Data pipelines are written in SQL, wrapped in Python, and orchestrated with Dataswarm, a predecessor of Airflow.
VSCode is the IDE of choice for developing data pipelines and has been enhanced with custom plugins developed internally. For example, a custom linter checks SQL statements. On Save the internal VSCode extension generates the directed acyclic graph (DAG) for the pipeline. The data engineer can then schedule a test run of the pipeline using real data, writing the result to a temporary result table.
48.3 Beware the Hype
There is a lot of hype and excitement about data science, machine learning, data engineering, artificial intelligence, etc. And there are many vendors pushing tools that promise to take away complexity, save you money, simplify your tool chain, handle all your use cases, and improve performance at the same time. The situation is particularly bad for data engineering and machine learning tools. It would be wonderful if there was a single easy button that produces high quality integrated data. It would be wonderful if there was an easy button that develops, trains, validates, deploys, and monitors models.
Saifi (2025b) writes
If you’ve been shopping for data engineering tools lately, you’ve heard these promises. The vendor demos are slick, the free tiers are generous, and the sales engineers have an answer for every objection. Everything looks perfect — until you’re six months into production and your monthly bill just hit five figures, your “simple” solution requires a team of specialists to maintain, and you’re discovering limitations that somehow never came up during the sales process.

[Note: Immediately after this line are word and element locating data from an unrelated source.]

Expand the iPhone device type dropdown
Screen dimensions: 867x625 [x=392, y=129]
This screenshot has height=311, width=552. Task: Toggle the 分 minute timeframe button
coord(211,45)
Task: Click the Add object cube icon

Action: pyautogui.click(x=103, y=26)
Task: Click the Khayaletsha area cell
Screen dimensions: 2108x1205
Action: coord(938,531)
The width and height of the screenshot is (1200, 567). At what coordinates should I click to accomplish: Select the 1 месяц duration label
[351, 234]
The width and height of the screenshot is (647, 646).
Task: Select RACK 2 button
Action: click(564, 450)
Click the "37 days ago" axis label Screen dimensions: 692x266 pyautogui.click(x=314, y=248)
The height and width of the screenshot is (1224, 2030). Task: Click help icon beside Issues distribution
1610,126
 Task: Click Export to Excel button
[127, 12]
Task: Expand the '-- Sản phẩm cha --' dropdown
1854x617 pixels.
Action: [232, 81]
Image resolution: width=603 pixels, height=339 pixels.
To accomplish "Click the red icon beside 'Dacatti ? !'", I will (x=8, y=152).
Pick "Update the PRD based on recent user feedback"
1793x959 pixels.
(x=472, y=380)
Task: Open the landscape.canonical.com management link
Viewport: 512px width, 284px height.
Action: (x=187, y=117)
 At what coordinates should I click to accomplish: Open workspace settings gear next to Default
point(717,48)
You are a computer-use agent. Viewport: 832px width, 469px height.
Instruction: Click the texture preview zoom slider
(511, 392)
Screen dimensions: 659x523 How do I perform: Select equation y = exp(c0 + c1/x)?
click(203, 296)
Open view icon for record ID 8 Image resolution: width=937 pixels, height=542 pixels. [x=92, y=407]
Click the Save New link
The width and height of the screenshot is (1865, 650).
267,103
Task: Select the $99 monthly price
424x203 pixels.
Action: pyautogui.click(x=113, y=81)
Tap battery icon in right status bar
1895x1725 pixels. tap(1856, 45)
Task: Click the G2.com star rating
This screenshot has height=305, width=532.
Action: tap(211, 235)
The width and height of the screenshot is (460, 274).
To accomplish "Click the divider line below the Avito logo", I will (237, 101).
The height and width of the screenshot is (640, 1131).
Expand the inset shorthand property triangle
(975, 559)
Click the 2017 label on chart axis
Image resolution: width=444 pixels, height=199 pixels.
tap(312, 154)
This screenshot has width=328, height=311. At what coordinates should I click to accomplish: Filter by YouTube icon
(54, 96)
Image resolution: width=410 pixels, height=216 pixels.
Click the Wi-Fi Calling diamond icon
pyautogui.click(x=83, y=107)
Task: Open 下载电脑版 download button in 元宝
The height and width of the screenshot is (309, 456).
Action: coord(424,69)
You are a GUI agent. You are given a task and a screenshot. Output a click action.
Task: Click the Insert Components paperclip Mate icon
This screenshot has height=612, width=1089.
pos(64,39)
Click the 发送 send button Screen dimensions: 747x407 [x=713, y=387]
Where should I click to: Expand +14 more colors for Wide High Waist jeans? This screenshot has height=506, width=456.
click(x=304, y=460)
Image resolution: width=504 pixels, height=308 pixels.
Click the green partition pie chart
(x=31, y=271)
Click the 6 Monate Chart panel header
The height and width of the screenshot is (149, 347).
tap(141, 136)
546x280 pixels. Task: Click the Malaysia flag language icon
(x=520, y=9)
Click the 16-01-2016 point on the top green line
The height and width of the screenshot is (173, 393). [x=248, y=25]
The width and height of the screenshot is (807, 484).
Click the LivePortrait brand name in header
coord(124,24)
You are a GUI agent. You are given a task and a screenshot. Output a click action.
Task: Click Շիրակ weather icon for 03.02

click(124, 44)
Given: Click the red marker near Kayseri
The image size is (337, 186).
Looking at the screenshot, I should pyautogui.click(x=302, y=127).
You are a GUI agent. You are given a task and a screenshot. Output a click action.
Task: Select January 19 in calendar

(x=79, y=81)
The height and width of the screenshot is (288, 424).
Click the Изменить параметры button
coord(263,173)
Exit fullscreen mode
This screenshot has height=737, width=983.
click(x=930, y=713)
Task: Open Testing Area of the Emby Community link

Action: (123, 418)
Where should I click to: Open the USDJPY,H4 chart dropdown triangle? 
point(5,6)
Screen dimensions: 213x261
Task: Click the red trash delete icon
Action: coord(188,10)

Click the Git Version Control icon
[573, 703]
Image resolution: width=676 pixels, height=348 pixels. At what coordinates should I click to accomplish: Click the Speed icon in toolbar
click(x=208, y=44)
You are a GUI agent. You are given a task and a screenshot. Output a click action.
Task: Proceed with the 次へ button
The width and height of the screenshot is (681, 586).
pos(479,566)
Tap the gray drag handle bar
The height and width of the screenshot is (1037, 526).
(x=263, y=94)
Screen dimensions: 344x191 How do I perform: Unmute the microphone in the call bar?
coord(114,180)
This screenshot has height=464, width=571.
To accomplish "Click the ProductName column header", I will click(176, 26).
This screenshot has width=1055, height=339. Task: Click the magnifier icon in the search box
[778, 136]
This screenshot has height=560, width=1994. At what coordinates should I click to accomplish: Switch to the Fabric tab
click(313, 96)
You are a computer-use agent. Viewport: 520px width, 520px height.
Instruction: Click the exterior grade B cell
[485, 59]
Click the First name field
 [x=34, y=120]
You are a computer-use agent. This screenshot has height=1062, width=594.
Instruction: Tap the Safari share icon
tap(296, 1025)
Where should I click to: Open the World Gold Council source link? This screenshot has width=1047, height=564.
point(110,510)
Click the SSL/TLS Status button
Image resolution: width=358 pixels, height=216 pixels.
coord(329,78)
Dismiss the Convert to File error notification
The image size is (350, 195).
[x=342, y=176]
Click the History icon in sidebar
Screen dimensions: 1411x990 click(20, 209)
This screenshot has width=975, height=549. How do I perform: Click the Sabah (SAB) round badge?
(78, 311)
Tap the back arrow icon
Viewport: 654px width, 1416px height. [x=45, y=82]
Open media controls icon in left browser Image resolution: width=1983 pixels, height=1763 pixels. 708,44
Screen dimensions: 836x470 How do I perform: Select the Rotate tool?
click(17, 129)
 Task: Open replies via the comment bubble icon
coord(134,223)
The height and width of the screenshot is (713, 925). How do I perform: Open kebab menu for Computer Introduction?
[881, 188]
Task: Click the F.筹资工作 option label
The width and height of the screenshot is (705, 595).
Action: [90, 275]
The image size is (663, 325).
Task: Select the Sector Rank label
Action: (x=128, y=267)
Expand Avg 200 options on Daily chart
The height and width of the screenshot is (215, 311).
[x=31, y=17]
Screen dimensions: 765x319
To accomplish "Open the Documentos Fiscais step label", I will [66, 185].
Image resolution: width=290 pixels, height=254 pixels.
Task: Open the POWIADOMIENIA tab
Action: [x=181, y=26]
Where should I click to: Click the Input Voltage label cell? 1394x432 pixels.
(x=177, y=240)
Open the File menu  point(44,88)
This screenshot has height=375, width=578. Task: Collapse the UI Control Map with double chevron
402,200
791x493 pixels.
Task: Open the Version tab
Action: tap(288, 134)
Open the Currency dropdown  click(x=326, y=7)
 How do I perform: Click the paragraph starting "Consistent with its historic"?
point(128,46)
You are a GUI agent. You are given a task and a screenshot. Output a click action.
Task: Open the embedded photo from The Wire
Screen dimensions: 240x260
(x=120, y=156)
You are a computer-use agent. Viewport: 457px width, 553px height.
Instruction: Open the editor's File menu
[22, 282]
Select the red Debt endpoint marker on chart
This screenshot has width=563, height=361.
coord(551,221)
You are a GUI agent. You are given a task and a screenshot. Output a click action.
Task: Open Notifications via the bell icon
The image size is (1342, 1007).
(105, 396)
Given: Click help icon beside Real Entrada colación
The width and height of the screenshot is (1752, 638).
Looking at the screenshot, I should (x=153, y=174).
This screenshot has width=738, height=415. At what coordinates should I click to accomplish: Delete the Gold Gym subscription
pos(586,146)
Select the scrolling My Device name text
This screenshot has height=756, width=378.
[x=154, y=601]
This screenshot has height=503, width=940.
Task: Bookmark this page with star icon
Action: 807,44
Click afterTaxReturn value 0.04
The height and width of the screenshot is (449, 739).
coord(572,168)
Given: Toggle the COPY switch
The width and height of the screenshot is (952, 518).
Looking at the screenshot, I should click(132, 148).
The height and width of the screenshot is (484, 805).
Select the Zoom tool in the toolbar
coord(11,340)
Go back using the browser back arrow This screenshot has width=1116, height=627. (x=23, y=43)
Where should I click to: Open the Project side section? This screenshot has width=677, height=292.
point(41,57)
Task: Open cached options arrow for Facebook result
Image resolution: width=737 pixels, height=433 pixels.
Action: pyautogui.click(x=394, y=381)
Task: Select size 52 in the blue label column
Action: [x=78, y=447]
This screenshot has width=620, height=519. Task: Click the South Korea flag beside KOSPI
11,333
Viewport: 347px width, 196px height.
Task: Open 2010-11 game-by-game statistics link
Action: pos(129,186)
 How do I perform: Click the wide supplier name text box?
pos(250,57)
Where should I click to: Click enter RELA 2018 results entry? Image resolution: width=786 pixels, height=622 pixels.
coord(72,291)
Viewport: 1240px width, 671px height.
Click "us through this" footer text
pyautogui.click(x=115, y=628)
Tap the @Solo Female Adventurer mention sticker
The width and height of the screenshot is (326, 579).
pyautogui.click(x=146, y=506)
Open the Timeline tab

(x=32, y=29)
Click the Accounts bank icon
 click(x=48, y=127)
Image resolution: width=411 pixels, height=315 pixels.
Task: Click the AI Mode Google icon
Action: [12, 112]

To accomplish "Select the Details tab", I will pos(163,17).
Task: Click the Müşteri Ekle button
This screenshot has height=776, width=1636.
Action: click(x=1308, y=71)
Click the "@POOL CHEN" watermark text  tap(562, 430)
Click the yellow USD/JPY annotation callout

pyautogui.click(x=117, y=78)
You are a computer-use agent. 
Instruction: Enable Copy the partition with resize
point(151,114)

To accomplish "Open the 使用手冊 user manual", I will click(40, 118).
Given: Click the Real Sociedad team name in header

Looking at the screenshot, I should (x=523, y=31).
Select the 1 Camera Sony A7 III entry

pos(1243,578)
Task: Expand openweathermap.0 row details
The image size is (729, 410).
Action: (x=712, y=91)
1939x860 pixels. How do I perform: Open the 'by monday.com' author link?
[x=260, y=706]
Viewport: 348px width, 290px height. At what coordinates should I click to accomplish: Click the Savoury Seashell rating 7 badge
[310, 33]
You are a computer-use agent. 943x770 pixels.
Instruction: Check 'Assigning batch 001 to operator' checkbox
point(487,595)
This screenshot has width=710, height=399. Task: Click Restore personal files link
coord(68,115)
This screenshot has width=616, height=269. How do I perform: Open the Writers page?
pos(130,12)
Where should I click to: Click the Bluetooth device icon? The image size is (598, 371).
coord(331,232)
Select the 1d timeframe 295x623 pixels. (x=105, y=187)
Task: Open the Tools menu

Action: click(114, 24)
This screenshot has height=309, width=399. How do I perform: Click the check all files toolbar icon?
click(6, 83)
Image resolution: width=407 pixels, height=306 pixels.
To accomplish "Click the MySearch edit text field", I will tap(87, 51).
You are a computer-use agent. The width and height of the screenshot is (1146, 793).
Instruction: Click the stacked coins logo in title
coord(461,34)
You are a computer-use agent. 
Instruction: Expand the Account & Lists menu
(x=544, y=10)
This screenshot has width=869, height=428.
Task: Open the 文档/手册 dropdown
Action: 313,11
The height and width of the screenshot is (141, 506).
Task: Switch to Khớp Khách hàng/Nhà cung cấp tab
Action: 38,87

Welcome to the uncomfortable reality of data engineering tool selection, where the marketing promises collide head-first with the physics of production workloads. While vendors are busy painting rosy pictures of seamless data utopias, real engineering teams are dealing with hidden costs, unexpected limitations, and vendor lock-in strategies that would make telecom companies blush.
Data Gravity
Data gravity describes the notion that data increases its gravitational pull as it accumulates, pulling in applications and more data. Data gravity also describes the reality that when data comes to rest, it seems to obey a higher gravitational constant—it becomes heavier and more difficult to move. Here are some examples of data gravity:
- Data warehouses and data lakes grow in complexity and scale as they accumulate more data.
- On social media platforms, user data attracts advertisers, which generates more content and user engagement, further increasing the data volume.
- An increasing number of edge devices generate large amounts of data, attracting the development of IoT (Internet of Things) applications and services that process data locally.
- High frequency trading firms co-locate their servers with stock exchange data centers to reduce latency.
Vendors take advantage of data gravity, locking you into their systems once they have a hold of the data:
- Moving data to a cloud provider is free, taking data out incurs egress charges.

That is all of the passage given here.